Most zealous for the church, kind to the poor,

Upright in judgment, in decisions sure.

He was the author of a small posthumous volume entitled Advice to a Daughter, Edinburgh, 1771, originally written by him as a letter to his daughter in April 1701. His Diary of the Proceedings in the Parliament and Privy Council of Scotland 21 May 1700–7 March 1707, printed for the Bannatyne Club in 1828, is of considerable interest and value as a record of the deliberations connected with the passing of the Acts of Union. The Domestic Details of Sir David Hume of Crossrig, one of the Senators of the College of Justice, 20 April 1697–29 Jan. 1707, published at Edinburgh in 1843, gives an account of the main circumstances of his life, with incidental references to the customs of bygone times.
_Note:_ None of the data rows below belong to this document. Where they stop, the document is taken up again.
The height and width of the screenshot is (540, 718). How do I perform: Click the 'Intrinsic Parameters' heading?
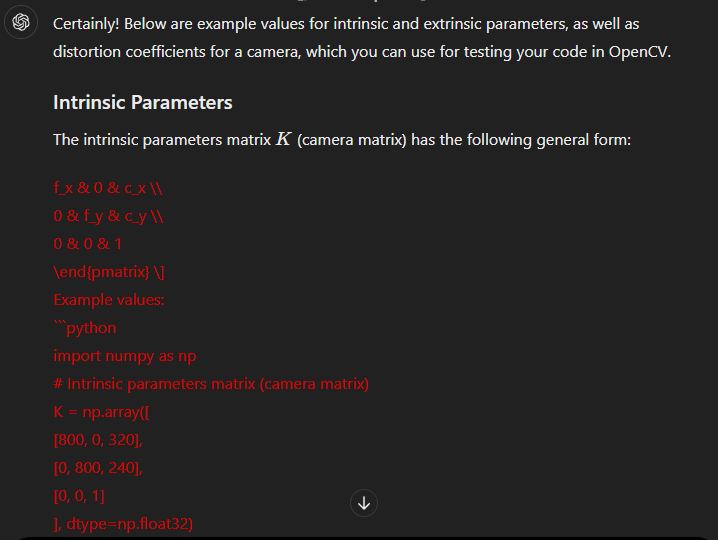(x=142, y=102)
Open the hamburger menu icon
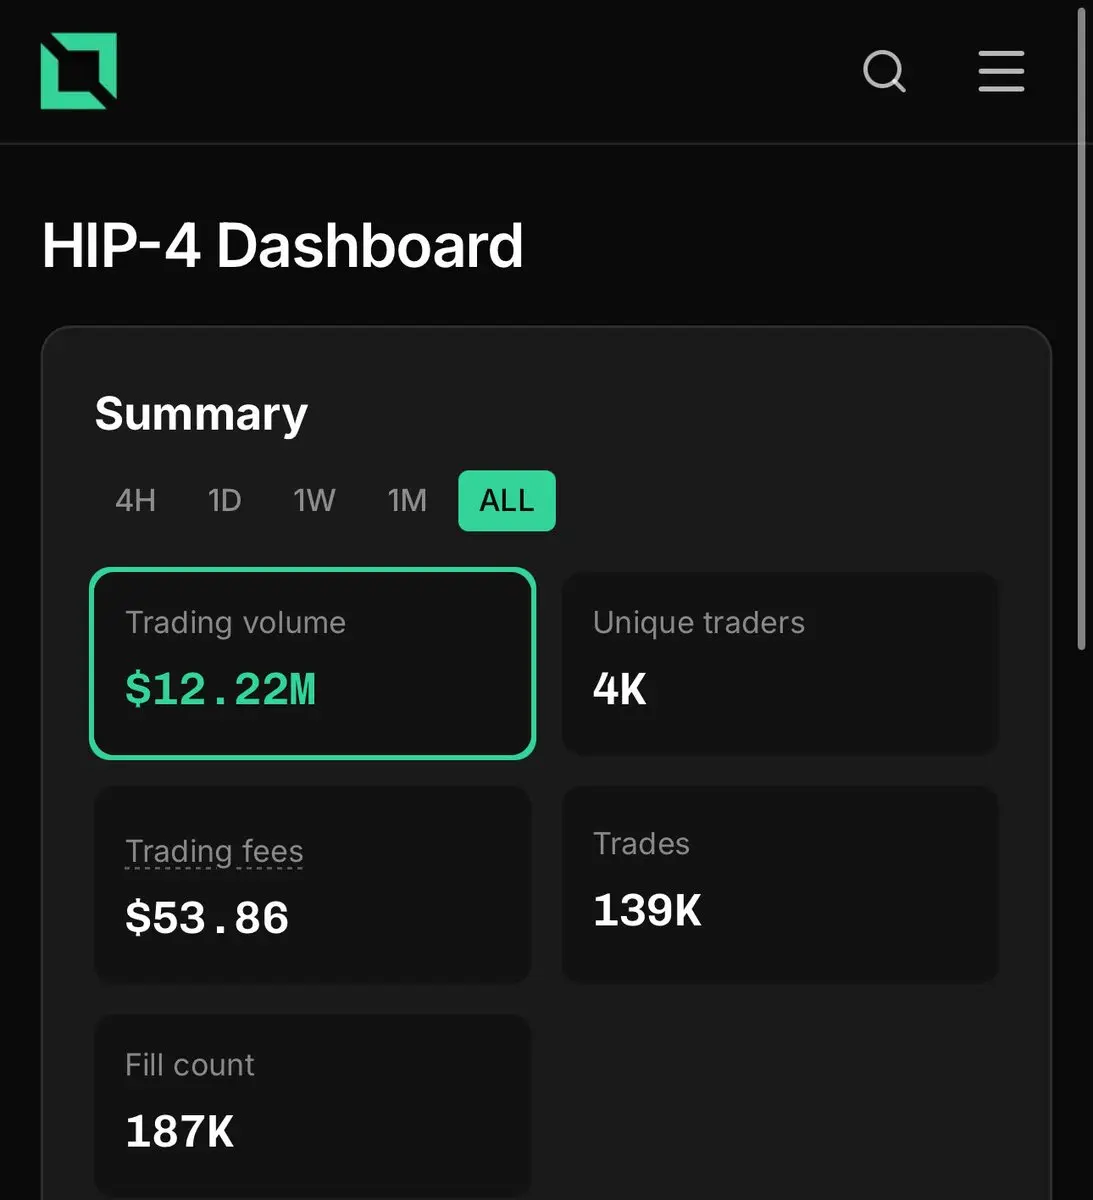The height and width of the screenshot is (1200, 1093). (1001, 71)
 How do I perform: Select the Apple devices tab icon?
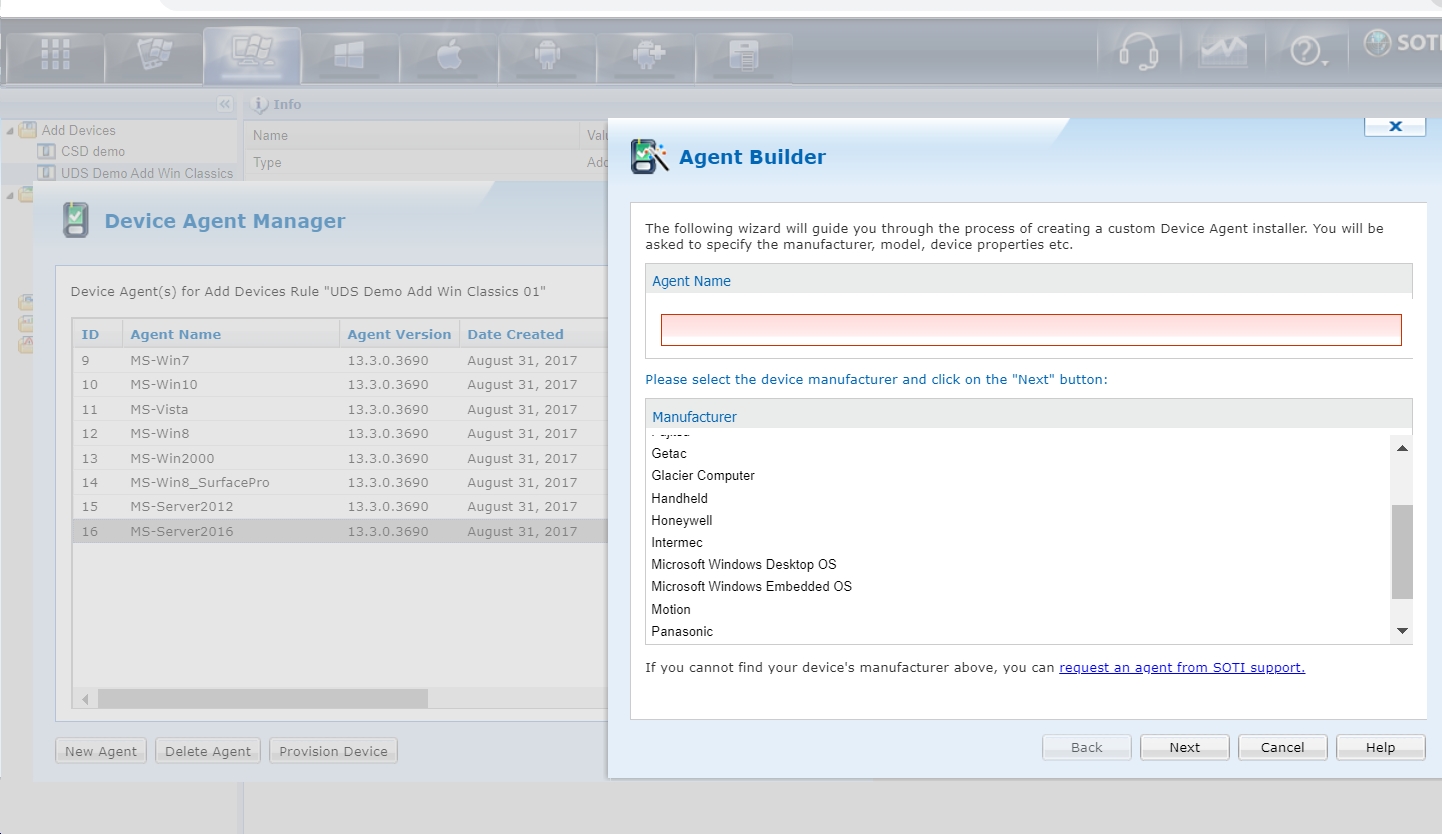click(448, 56)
A portrait of Hume by young Medina, son of Sir John Medina, was at one time in the possession of C. Kirkpatrick Sharpe.

=== Family ===
Hume was twice married, first to Barbara Weir, relict of William Laurie of Reidcastle, and secondly to the widow of James Smith, merchant, and a granddaughter, not a daughter as sometimes stated, of Sir Alexander Swinton of Swinton. By his first wife he had two daughters, and by his second two sons.

== Sources ==

- Domestic Details of Sir David Hume of Crossrig, 1843;
- Brunton and Haig's Senators of the College of Justice.